Stored data entries

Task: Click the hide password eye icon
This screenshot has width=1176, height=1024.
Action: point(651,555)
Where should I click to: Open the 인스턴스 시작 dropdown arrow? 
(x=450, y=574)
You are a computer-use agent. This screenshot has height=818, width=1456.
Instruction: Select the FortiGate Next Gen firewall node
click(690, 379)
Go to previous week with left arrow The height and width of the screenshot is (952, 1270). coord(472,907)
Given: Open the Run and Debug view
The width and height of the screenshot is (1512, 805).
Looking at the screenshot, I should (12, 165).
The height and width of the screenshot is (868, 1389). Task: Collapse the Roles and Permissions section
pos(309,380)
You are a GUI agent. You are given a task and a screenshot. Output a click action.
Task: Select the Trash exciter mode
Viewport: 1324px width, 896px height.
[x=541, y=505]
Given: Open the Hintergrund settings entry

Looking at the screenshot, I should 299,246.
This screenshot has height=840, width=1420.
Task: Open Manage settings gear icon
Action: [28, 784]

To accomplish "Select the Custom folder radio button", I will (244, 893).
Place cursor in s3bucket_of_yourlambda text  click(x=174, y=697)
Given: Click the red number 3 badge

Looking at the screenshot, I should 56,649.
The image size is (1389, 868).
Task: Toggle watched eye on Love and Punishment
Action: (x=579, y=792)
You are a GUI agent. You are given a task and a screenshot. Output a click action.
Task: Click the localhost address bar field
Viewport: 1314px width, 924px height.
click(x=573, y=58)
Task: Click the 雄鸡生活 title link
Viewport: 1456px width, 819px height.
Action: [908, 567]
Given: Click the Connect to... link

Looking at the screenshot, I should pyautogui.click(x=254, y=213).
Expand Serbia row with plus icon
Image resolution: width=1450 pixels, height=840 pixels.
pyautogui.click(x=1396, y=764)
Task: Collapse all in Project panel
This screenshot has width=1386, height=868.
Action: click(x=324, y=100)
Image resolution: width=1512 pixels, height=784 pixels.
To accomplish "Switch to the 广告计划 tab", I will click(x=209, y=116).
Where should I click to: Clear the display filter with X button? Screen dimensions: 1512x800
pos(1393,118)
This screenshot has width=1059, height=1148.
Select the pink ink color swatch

■ **TASK REQUIREMENTS**
Once you have read the records above, write them all out exactly.

■ **YOUR RESPONSE**
Task: Click the hide password eye icon
This screenshot has width=1176, height=1024.
Action: point(651,555)
Where should I click to: Open the 인스턴스 시작 dropdown arrow? 
(x=450, y=574)
You are a computer-use agent. This screenshot has height=818, width=1456.
Instruction: Select the FortiGate Next Gen firewall node
click(690, 379)
Go to previous week with left arrow The height and width of the screenshot is (952, 1270). coord(472,907)
Given: Open the Run and Debug view
The width and height of the screenshot is (1512, 805).
Looking at the screenshot, I should (12, 165).
The height and width of the screenshot is (868, 1389). Task: Collapse the Roles and Permissions section
pos(309,380)
You are a GUI agent. You are given a task and a screenshot. Output a click action.
Task: Select the Trash exciter mode
Viewport: 1324px width, 896px height.
[x=541, y=505]
Given: Open the Hintergrund settings entry

Looking at the screenshot, I should 299,246.
This screenshot has height=840, width=1420.
Task: Open Manage settings gear icon
Action: [28, 784]

To accomplish "Select the Custom folder radio button", I will (244, 893).
Place cursor in s3bucket_of_yourlambda text  click(x=174, y=697)
Given: Click the red number 3 badge

Looking at the screenshot, I should 56,649.
The image size is (1389, 868).
Task: Toggle watched eye on Love and Punishment
Action: (x=579, y=792)
You are a GUI agent. You are given a task and a screenshot. Output a click action.
Task: Click the localhost address bar field
Viewport: 1314px width, 924px height.
click(x=573, y=58)
Task: Click the 雄鸡生活 title link
Viewport: 1456px width, 819px height.
Action: [908, 567]
Given: Click the Connect to... link

Looking at the screenshot, I should pyautogui.click(x=254, y=213).
Expand Serbia row with plus icon
Image resolution: width=1450 pixels, height=840 pixels.
pyautogui.click(x=1396, y=764)
Task: Collapse all in Project panel
This screenshot has width=1386, height=868.
Action: click(x=324, y=100)
Image resolution: width=1512 pixels, height=784 pixels.
To accomplish "Switch to the 广告计划 tab", I will click(x=209, y=116).
Where should I click to: Clear the display filter with X button? Screen dimensions: 1512x800
pos(1393,118)
This screenshot has width=1059, height=1148.
Select the pink ink color swatch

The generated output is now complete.